More Spark shenanigans. I'm having all sorts of problems while attempting to make the run stable. I'm seeing FetchFailedExceptions that (according to this) are "almost guaranteed to be caused by memory issues on your executors" and FileNotFoundExceptions that mysteriously appear when an executor throws an OutOfMemoryError in the initializer of org.apache.spark.shuffle.sort.ShuffleInMemorySorter.
Thanks for the memory
So, the first thing is to review how Spark manages its memory. The areas are broken down as:
- Reserved Memory
- User Memory
- Spark Memory -broken down into:
- Storage Memory
- Executor Memory
Reserved Memory "is the memory reserved by the system, and its size is hardcoded. As of Spark 1.6.0, its value is 300MB"
User Memory "is the memory pool that remains after the allocation of Spark Memory, and it is completely up to you to use it in a way you like.

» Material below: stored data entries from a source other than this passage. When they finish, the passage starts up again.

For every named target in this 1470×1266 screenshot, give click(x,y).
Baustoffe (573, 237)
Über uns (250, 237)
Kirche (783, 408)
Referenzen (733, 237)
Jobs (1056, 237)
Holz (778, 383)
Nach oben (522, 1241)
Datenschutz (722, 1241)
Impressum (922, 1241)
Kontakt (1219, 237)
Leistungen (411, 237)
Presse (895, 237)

You can store your own data structures there that would be used in RDD transformations".
Storage Memory "is used for both storing Apache Spark cached data and for temporary space serialized". It also stores broadcast variables.
Execution Memory "is used for storing the objects required during the execution of Spark tasks."
Why heap space isn't the whole story
Here is an example.
Given "a matrix A that has a large number of columns (a short and fat matrix) and a matrix B that has a large number of rows (a tall and thin matrix)" that we want to multiply, then there's a good chance multiplying them may blow up.
The reason is that this can be very memory intensive (see the User Memory section above).
To get around this, we can "apply the outer product to each row of the RDD, a column of A with a row of B. This will create an RDD of small matrices size m*k." We then "use the reduce method to sum the all the small matrices."
Neat. So the trick is to break down each step into smaller steps. In this example, it's done by making an RDD that pairs small vectors together so they can be multiplied with very little overhead.
Refactor the problem
Realizing that my vector multiplication was probably the culprit, I gave myself more user memory but setting spark.memory.fraction much lower (about 0.01) since
User Memory ~ (1.0 - spark.memory.fraction)
This improved things insofar as my run ran for longer but it still ultimately blew up.
The problem was that my sparse matrix was not sparse enough. It could have rows with 2000 non-zero elements. Since the row could have about 100 million elements overall, this is still probably considered sparse. But each element is multiplied with each other element while I calculated Cosine Similarities. This scales as O(N2).
OK, ~20002 results is not the end of the world but what if we get a few of these in the same JVM? We quickly exhaust the memory. Increasing User Memory reduces the likelihood but does not eliminate it. The solution (like the matrix multiplication example above) is to break down the problem into a new RDD that presents the data in smaller chunks.